• What this task involves: Please rewrite the commentary on household responsibilities from "The study results" to "household budgeting) responsibilities.", changing "pediatricians" to "physicians" throughout.
[[ Document excerpt open ]]
Whose Job is it? Sharing of Household Responsibilities by Gender
LydiaFurman, MD, Associate Editor, Pediatrics
In a recently released article in Pediatrics(10.1542/peds.2018-2926), Dr. Amy Starmer and colleagues use 2015 data from the AAP Pediatrician Life and
Career Experience Study (PLACES) to examine the timely topic of work life balance
with respect to gender differences among early and mid-career pediatricians. PLACES
is a longitudinal study of early career pediatricians conducted by the American Academy
of Pediatrics (AAP). Both AAP and non-AAP members are included, and of those originally
randomly selected for participation, 41% enrolled. The authors asked the following
questions: (1) to what extent female versus male pediatricians spend more time on
household responsibilities, (2) whether gender is associated with work-life balance
attainment and household responsibility sharing, and (3) what the barriers are to
work-life balance, and how these might be overcome. In this cross-sectional study,
1,293 pediatricians (72% of PLACES participants) provided data, of whom 64.3% were
female, 88.4% were married or partnered, and 79.2% were parents.
The study results are not entirely unexpected: female pediatricians were more likely
than male pediatricians to have responsibility both for 6 of 9 household responsibilities
(e.g. laundry, cooking, cleaning) and for all 7 responsibilities related to caring
for one’s own children (e.g. getting ready in the morning, going to bed at night,
school activities). Having children under age 18 years and being female were the two
factors significantly associated with all (except household budgeting) responsibilities.
I note that the household responsibility most frequently endorsed as, “Largely, I
do” by women (versus “shared” or “partner does”) was “coordinating schedules.” In
other words, “we [women] run this!” Both the upsides and the downsides of assuming
this role are the hard burden, potential joy and responsibility of making sure everything
happens and everything works. Once carried over to the workplace, this organizational
skill set is profoundly useful.
Other results are more nuanced, and Table 1, for example, walks us through “Factors
associated with rushed all the time, satisfied with share of responsibilities, and
success balancing job and other areas of life,” including not just gender, but subspecialty,
income and other descriptors. Table 2 includes themes identified in responses to the
query, “What has been your greatest challenge in trying to balance your work and personal
responsibilities?” with “tips” to overcome barriers: this is definitely a key study
table for readers.
Overall, the result that intrigued me the most was the potential for part-time work
to mitigate many of the challenges associated with work-life balance satisfaction.
Working part-time recurred as a theme, even though only 20% of participants (30% of
women and 2.4% of men) were doing so. Working part-time was significantly negatively
associated in adjusted analyses with feeling rushed all the time, and significantly
positively associated with both feeling satisfied with one’s share of responsibilities
and with success balancing job and other areas of life, each of which are main outcomes.
We can and should debate the challenges of working part-time outside the home with
respect to career trajectory, but this alternative should not be dismissed out of
hand either peremptorily or as a gender-biased solution. Given preliminary data on
the potential for increased career satisfaction and achievement with part-time work,
more research is clearly needed. 1 In the meantime, I think you will really enjoy this well-written article which challenges
us all to come to the table to tackle this important topic.
Menashe SJ, Parisi MT, Chapman T, Stanescu AL, Wright JN, Otto RK, Iyer RS. Part-Time
Pediatric Radiology: The Realities and Perceptions of Part-Time Employment in the
Academic Setting. AJR Am J Roentgenol. 2018; 211:971-977. doi: 10.2214/AJR.18.19922.
[[ Document excerpt closed ]]
[[ Given entries open ]]
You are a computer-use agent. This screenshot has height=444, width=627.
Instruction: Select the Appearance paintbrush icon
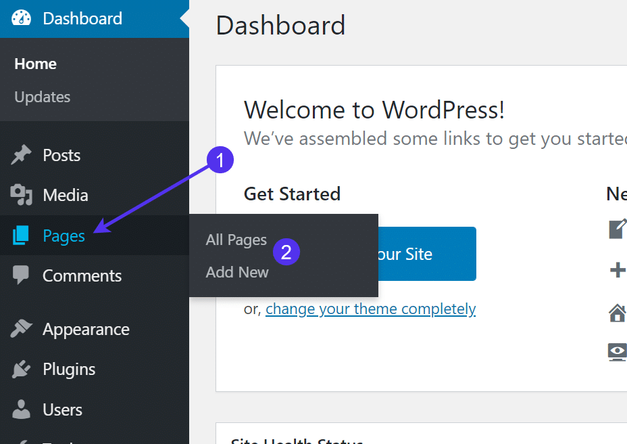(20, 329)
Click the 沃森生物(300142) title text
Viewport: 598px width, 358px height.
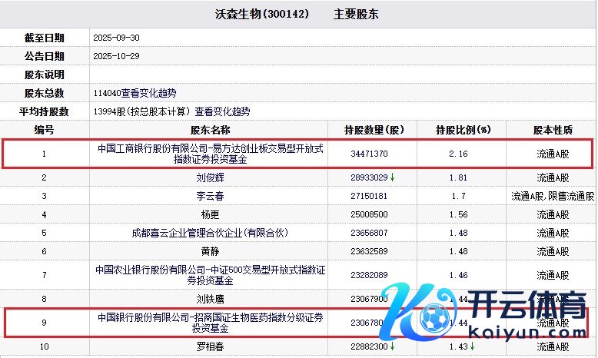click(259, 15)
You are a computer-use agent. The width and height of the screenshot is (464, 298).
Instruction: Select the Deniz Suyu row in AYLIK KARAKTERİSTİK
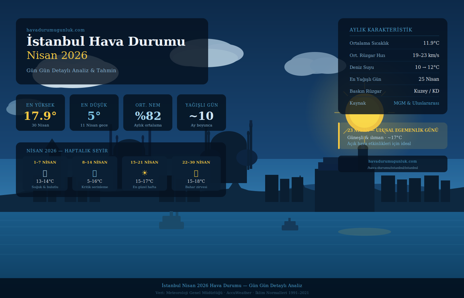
[[ Given entries closed ]]
• Output for this task:
The study results are not entirely unexpected: female physicians were more likely
than male physicians to have responsibility both for 6 of 9 household responsibilities
(e.g. laundry, cooking, cleaning) and for all 7 responsibilities related to caring
for one’s own children (e.g. getting ready in the morning, going to bed at night,
school activities). Having children under age 18 years and being female were the two
factors significantly associated with all (except household budgeting) responsibilities.